Selected text Block Start

Sickle Cell Disease and Phenylketonuria (PKU): You May Have the Genes, But Your Diet Determines Your Symptoms

Sickle cell trait is much more common among Africans in Africa than among African-Americans. But sickle cell anemia is more common here. How can that be?

The answer is very simple – EPIGENETICS, specifically your diet.

Not all people with sickle cell trait from both parents get sickle cell anemia. An environmental link had long been suspected and has been known for almost 90 years. I was unaware of it, having grown up and trained in Sweden and working in Maine, two corners of the world with almost no sickle cell anemia cases.

The reason for this difference is that the typical African diet includes cassava and African yam, foods with significant amounts of thiocyanate. Americans with sickle cell trait don’t typically eat these foods, and that’s why they develop symptoms more often.

Selected text Block End
Information provided Block Start

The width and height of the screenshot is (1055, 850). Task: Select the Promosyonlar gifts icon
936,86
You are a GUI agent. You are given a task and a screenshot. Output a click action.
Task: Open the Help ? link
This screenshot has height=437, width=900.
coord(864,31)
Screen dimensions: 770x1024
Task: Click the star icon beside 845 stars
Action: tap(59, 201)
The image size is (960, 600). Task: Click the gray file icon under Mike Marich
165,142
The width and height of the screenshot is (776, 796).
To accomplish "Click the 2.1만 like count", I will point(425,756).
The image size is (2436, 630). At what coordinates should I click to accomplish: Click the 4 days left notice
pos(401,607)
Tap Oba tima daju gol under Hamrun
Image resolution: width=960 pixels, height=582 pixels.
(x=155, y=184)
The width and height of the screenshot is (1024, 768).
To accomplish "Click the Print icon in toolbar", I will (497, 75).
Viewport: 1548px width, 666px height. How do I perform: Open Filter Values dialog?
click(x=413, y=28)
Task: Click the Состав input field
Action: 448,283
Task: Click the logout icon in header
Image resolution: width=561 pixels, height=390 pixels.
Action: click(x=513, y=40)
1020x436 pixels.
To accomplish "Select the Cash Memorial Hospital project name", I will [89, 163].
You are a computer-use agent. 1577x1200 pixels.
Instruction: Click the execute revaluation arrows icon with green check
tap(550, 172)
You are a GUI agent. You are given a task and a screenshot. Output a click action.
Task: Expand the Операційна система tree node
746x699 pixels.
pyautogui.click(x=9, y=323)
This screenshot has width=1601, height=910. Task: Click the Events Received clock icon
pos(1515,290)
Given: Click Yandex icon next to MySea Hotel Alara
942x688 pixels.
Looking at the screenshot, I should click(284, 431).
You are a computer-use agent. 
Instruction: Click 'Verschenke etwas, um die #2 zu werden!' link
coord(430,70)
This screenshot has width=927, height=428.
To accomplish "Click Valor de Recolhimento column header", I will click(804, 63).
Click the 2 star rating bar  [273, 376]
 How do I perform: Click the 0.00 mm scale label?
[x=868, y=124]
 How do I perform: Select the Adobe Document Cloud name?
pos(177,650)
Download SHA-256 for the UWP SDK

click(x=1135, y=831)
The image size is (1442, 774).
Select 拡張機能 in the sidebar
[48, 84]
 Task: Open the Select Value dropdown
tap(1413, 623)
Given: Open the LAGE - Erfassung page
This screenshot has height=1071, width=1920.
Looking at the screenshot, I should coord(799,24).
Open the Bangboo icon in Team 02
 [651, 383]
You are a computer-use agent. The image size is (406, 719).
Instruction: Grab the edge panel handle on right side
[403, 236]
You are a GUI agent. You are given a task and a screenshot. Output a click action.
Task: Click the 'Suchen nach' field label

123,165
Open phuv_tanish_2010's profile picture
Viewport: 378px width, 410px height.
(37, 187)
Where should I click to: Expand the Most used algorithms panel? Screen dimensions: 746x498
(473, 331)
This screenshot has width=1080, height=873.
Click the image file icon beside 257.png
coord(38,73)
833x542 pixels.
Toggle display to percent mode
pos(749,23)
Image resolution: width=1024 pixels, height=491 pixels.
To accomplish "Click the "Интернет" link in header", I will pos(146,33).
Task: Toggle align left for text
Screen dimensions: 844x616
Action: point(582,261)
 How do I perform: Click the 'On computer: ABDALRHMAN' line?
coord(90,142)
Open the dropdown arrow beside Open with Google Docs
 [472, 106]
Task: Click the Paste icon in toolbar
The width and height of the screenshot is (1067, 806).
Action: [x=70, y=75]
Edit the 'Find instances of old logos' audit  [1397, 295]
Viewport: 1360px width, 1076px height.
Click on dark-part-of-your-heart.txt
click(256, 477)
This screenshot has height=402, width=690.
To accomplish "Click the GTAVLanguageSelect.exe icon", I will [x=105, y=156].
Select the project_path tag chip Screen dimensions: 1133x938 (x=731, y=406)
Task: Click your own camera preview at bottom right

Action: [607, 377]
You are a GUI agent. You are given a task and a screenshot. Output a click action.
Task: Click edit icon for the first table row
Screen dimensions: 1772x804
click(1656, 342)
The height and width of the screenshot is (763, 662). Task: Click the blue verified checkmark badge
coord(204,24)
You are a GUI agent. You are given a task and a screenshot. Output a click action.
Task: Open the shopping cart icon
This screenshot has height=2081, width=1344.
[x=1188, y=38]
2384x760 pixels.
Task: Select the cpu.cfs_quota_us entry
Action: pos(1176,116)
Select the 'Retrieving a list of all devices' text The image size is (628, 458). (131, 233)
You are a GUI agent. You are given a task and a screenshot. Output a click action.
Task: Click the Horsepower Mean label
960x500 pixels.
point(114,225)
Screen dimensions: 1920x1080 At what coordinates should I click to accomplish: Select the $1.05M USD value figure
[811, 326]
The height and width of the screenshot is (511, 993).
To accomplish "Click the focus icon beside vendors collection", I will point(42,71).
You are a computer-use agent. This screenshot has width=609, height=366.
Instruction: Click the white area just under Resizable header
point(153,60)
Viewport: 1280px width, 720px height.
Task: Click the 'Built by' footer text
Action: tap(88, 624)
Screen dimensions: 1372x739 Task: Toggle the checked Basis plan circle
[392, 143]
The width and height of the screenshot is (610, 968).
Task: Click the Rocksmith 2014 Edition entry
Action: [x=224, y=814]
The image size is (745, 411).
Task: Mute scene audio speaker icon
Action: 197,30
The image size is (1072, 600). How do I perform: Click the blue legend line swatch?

Information provided Block End

Exercises
- a) In the text on sickle cell disease and diet, which two foods in the typical African diet contain significant amounts of thiocyanate?
- b) Output, word for word, the portion of the sickle cell text that starts with the words "Sickle cell trait is" and ends with "cell anemia cases.".

Solutions in order
- a) Cassava and African yam.

- b)
Sickle cell trait is much more common among Africans in Africa than among African-Americans. But sickle cell anemia is more common here. How can that be?

The answer is very simple – EPIGENETICS, specifically your diet.

Not all people with sickle cell trait from both parents get sickle cell anemia. An environmental link had long been suspected and has been known for almost 90 years. I was unaware of it, having grown up and trained in Sweden and working in Maine, two corners of the world with almost no sickle cell anemia cases.